## TASK DETAILS
Exact copies of the lines from the line containing "You are a computer-use" through the last line of the entries below are the whole answer.

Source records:

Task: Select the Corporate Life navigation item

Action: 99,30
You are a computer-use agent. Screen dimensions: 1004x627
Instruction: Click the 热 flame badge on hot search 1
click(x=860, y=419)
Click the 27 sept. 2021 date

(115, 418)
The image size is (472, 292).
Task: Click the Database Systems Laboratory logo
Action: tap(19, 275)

## EXERCISE ANSWER
You are a computer-use agent. Screen dimensions: 1004x627
Instruction: Click the 热 flame badge on hot search 1
click(x=860, y=419)
Click the 27 sept. 2021 date

(115, 418)
The image size is (472, 292).
Task: Click the Database Systems Laboratory logo
Action: tap(19, 275)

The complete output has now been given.